El periodismo mexicano es tan opaco como cualquier instancia del poder público en México sea federal, estatal o municipal. Ignoramos sus verdaderos tratos con cualquier tipo de poder, sea cual fuere.

 

Por ello tampoco sabemos  las causas reales de los asesinatos o desapariciones de periodistas. La única noticia que recibimos es que los mataron o desaparecieron,  pero ignoramos el por qué y, sobre todo, las características de sus trayectorias periodísticas, de sus modos y formas  de vida social, política y, especialmente,   económica.

Un déspota poblano inventado como gobernador, encargado de juzgar al entonces senador  Jorge Días Serrano en los ochenta, se jactaba de que a los periodistas había que darles trato del  digno oficio de boleros, llamarlos cuando requería darle lustre a sus zapatos; otro que fue gobernador en Hidalgo, hoy alto funcionario,  presumía que todos los periodistas locales que a la vez eran corresponsales de medios de la ciudad de México, eran sus empleados en diversas dependencias.
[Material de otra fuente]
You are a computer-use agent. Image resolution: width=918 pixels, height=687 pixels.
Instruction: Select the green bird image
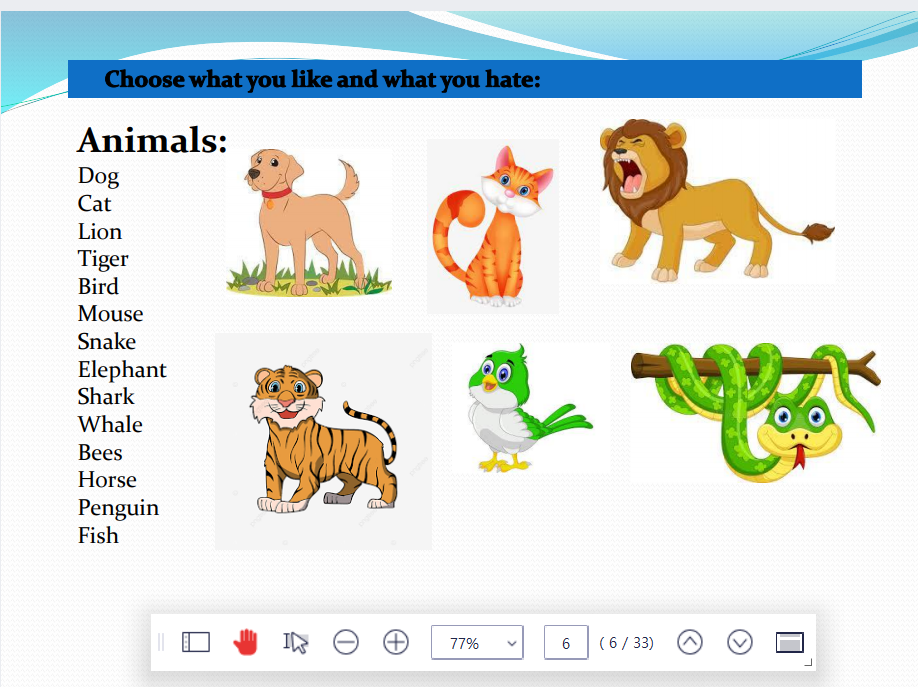click(525, 408)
En el México contemporáneo, desde el asesinato de Buendía,  cualquier periodista que se atreva a traspasar los límites de las relaciones a modo entre el poder y la prensa pone en riesgo su vida, sobre todo cuando se trata de investigar e ir más allá de la simulación con la cual las autoridades de distinto nivel encubren las anormalidades y abusos  de la función pública que tienen en encomienda.

Hay varios casos recientes de periodistas acosados: Roberto Vizcaino, Jorge Carrasco, Ricardo Alemán y Anabel Hernández. De ellos estamos ciertos que son perseguidos y amenazados por sus ideas y escritos, pero en el caso de muchos otros que lamentablemente han sido asesinados o desaparecidos en el interior del país, ignoramos la realidad y el fondo de los atentados de que han sido víctimas. Las propias empresas para las que laboraban, con alguna excepción,   se han encargado de silenciar y opacar aún más sus tragedias y la de sus familias; y con ello contribuir más a su olvido.